**Document:**
● ● ● ● ●
Only this time, I’m the one who’s chosen not to be with my mum and I don’t even know why, except that I’m too frightened of my monster-like dad to do anything else. And I’m worried that by choosing Dad over Mum, I’ve let her down. I’m thinking that the breakup of my parents’ marriage must be my fault. I was the one who told the judge that I didn’t want to go with my mum and so I must be the one who’s to blame for her going out of my life.

I have been stolen back and forwards five times before by Dad and Mum, but this time Dad’s stolen me for good. And this time I’ve let him steal me. I’ve chosen to live with him so I’m also to blame. But it’s Dad who’s won the tug of war – not me or Mum. Dad is an animal that Mum just can’t handle. With him, it’s like banging your head against a brick wall. No matter how hard you try, you can never win, and Mum has had the last bit of fight knocked out of her. She has her consolation prize: at least she’s got Tommy, her first born.
● ● ● ● ●
**Supplied material:**
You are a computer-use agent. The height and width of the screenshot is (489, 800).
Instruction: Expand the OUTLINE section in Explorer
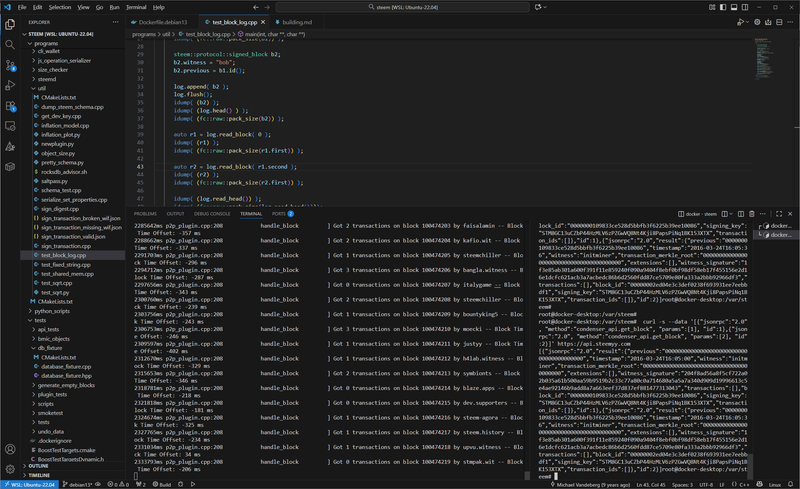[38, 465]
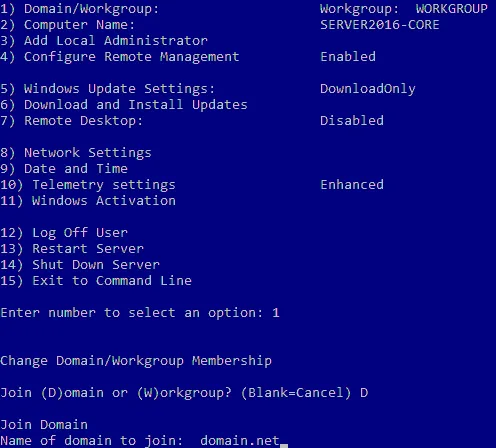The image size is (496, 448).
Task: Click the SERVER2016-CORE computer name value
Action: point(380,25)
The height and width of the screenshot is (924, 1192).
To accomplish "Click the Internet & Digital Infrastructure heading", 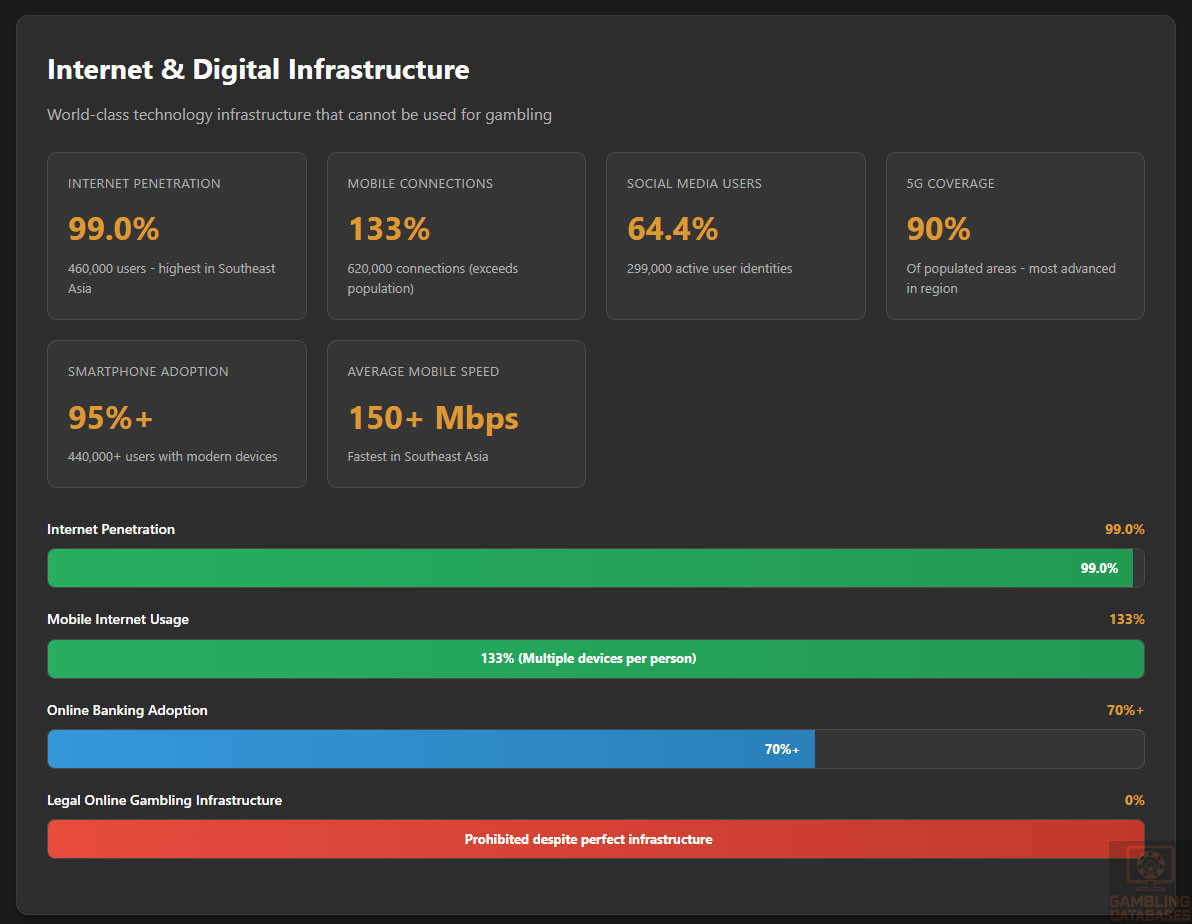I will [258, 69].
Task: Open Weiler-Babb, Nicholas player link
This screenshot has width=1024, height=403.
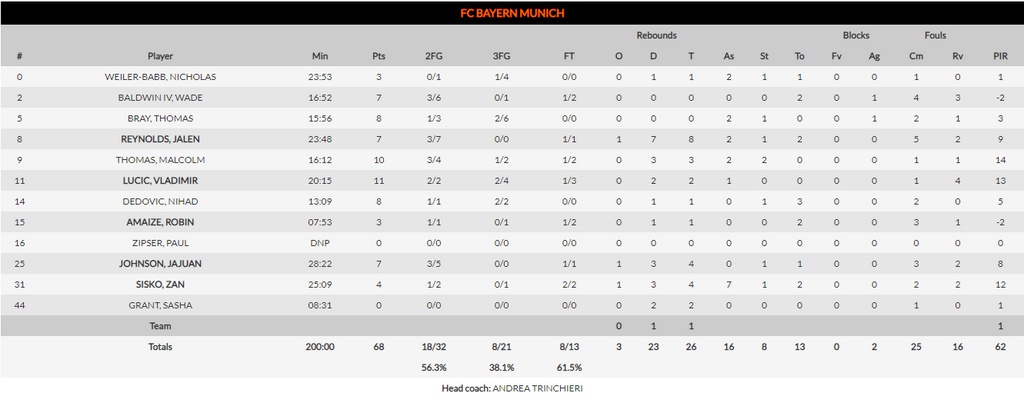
● ● ● ● ●
**Problems and tasks:**
**1.** Name every person, other than the narrator, whom the passage about the parents' breakup mentions.
**2.** In the records, take the lines from the one containing "Task: Open Weiler-Babb, Nicholas player link" through the end of the records, and rewrite them with "player" replaced by "profile" and everything else left the same. Do not include the pictures.

**Solved problems:**
**1.** Mum, Dad, the judge, Tommy

**2.**
Task: Open Weiler-Babb, Nicholas profile link
This screenshot has width=1024, height=403.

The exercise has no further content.